■ Supplied material

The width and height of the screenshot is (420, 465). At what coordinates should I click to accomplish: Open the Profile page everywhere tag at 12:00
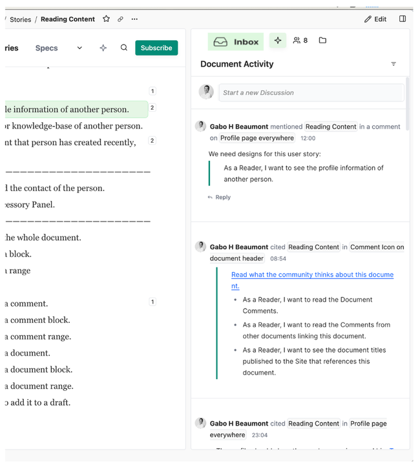(257, 138)
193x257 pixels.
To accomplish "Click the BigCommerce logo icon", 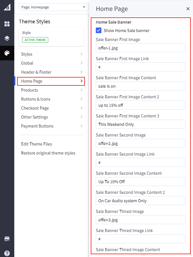I will tap(7, 7).
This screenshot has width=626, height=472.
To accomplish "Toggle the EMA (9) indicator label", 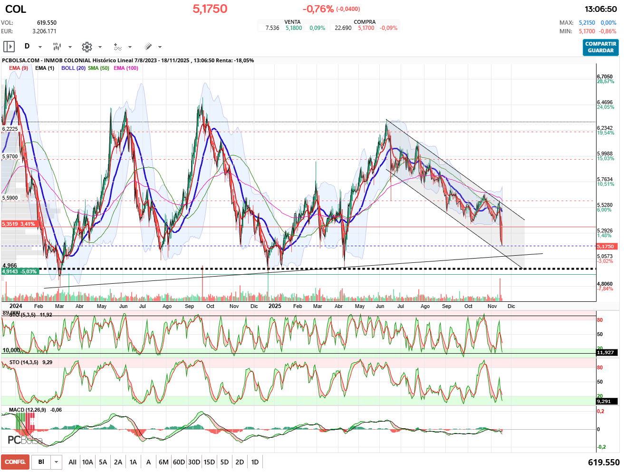I will pyautogui.click(x=19, y=68).
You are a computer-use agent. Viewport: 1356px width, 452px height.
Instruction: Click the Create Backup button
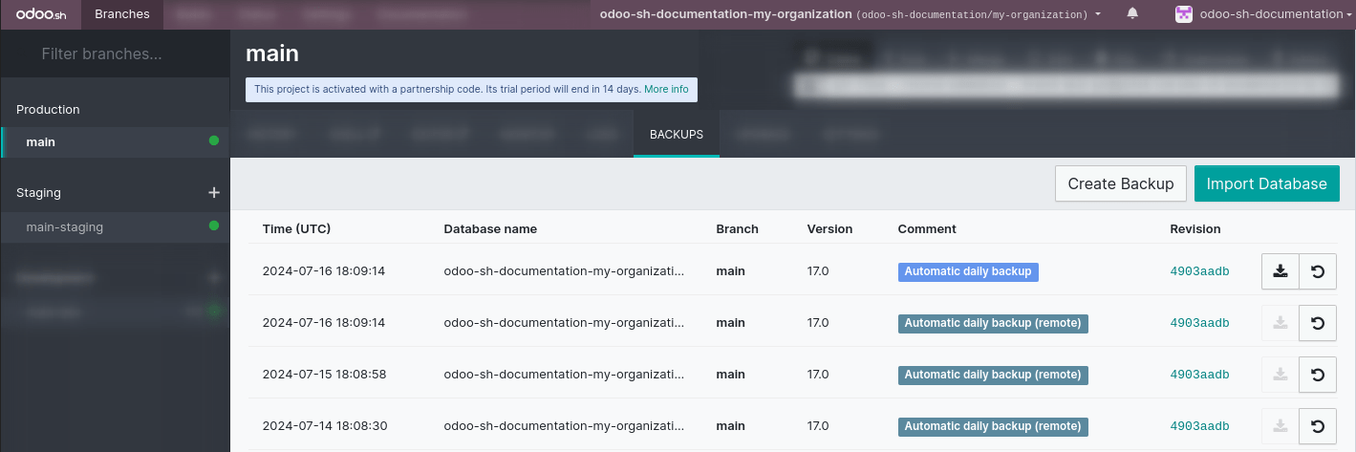coord(1120,183)
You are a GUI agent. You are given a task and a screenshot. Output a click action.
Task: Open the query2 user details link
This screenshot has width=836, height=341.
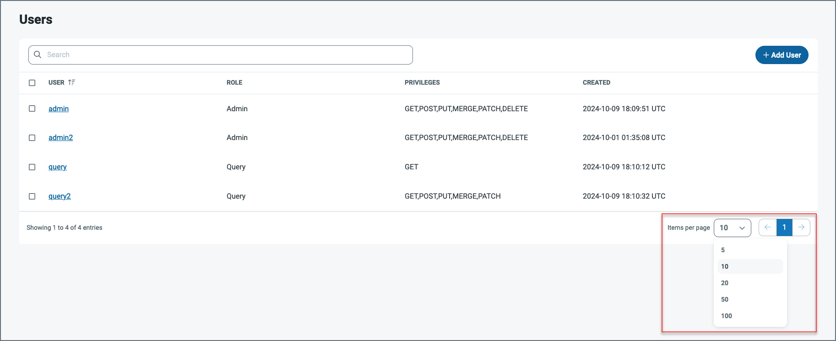click(60, 196)
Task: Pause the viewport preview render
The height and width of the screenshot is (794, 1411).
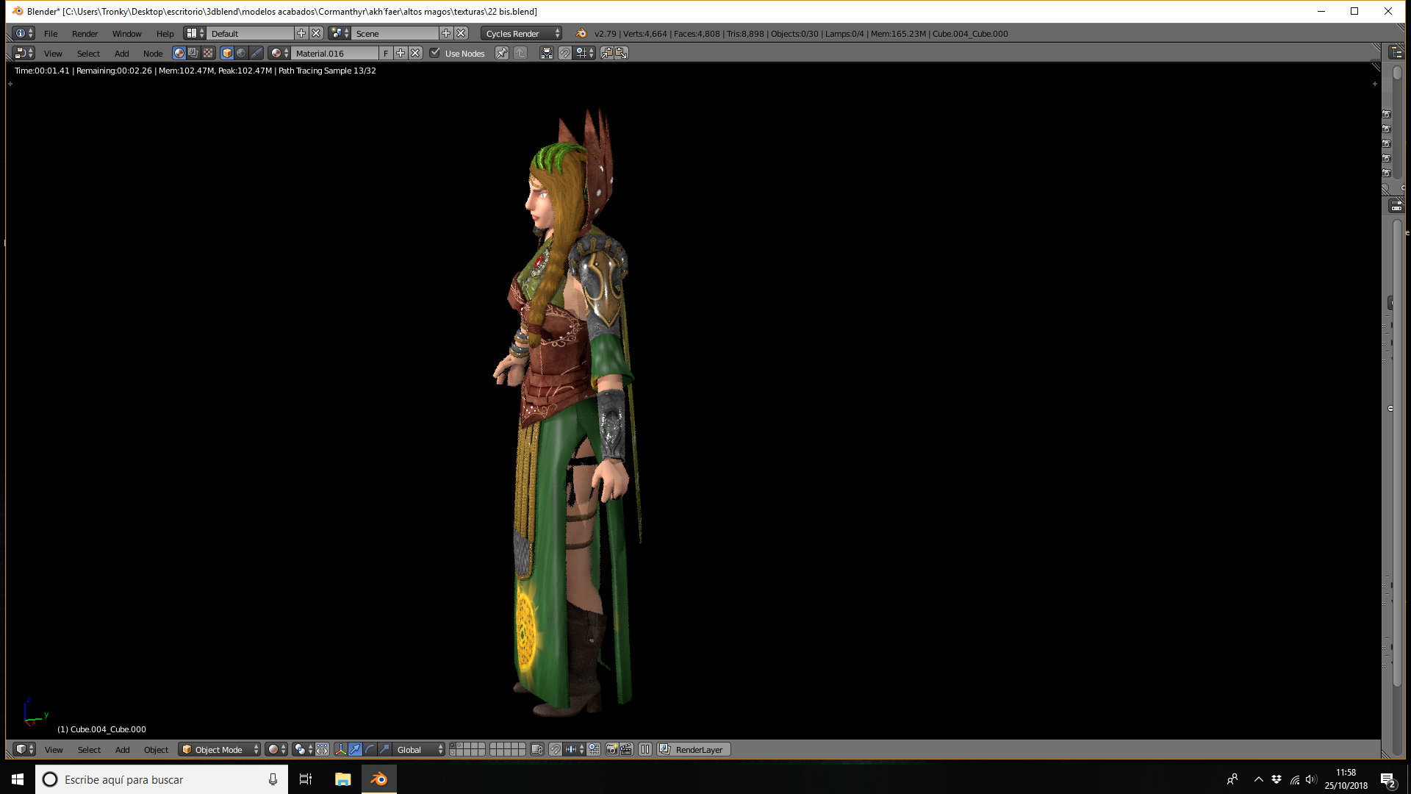Action: [645, 749]
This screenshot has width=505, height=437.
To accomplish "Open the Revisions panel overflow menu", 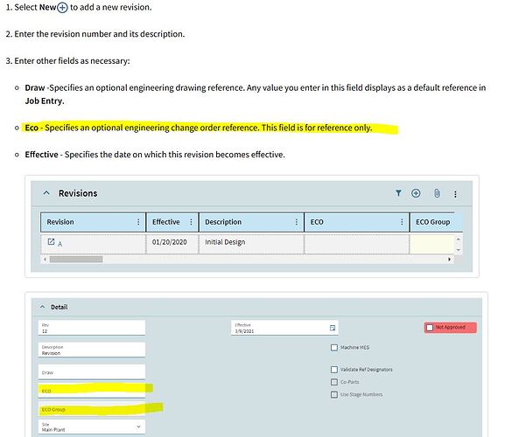I will (x=455, y=194).
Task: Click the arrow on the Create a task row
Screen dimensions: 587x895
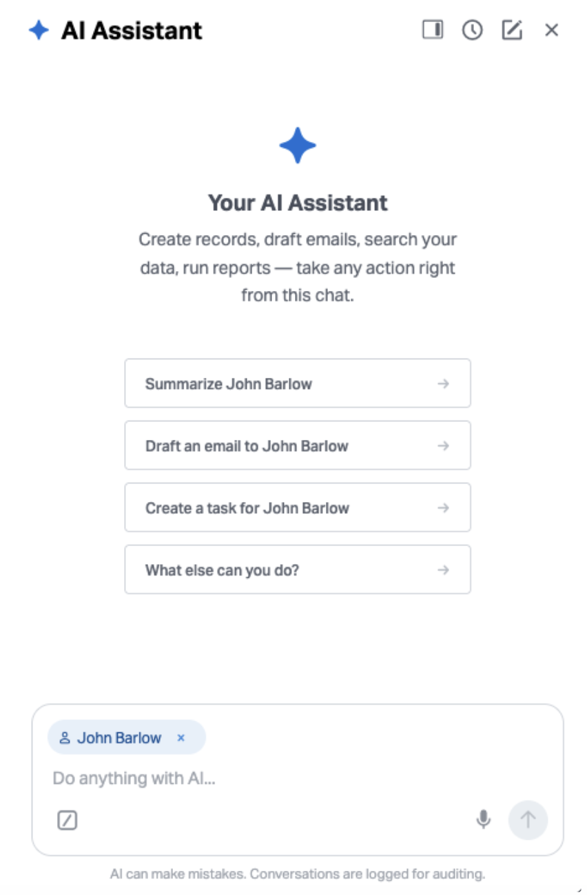Action: [444, 507]
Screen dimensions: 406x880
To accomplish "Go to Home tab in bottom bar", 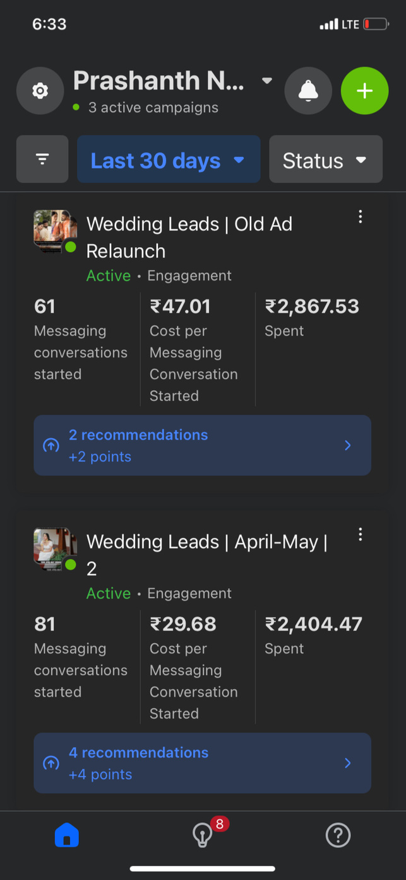I will [x=67, y=835].
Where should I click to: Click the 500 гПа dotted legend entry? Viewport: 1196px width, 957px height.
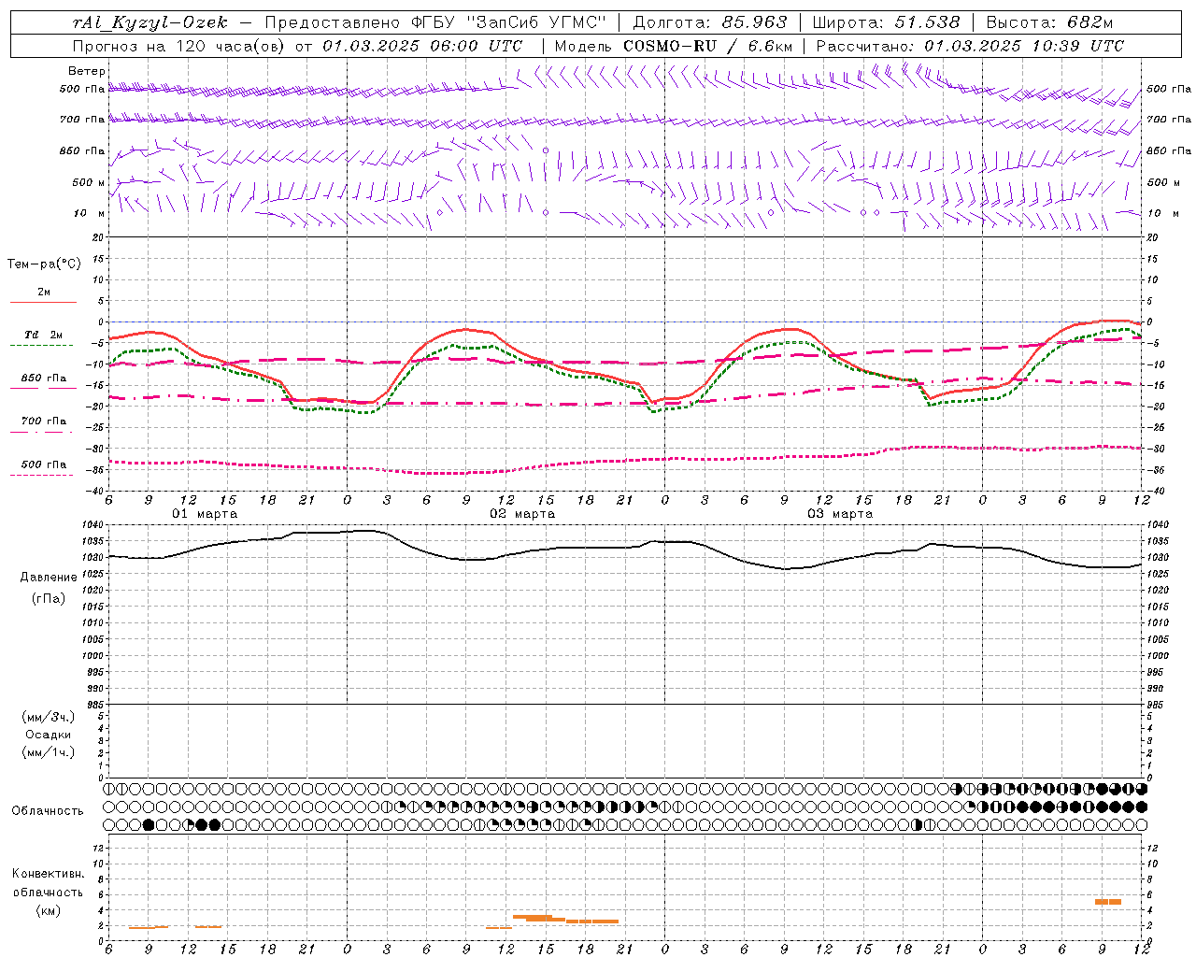[x=43, y=464]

■ Your objective
Those lines above that contain the string "agent" should be returned.

■ Expected answer
You are a computer-use agent. Viewport: 1356px width, 452px height.
You are a GUI agent. You are given a task and a screenshot. Output a click action.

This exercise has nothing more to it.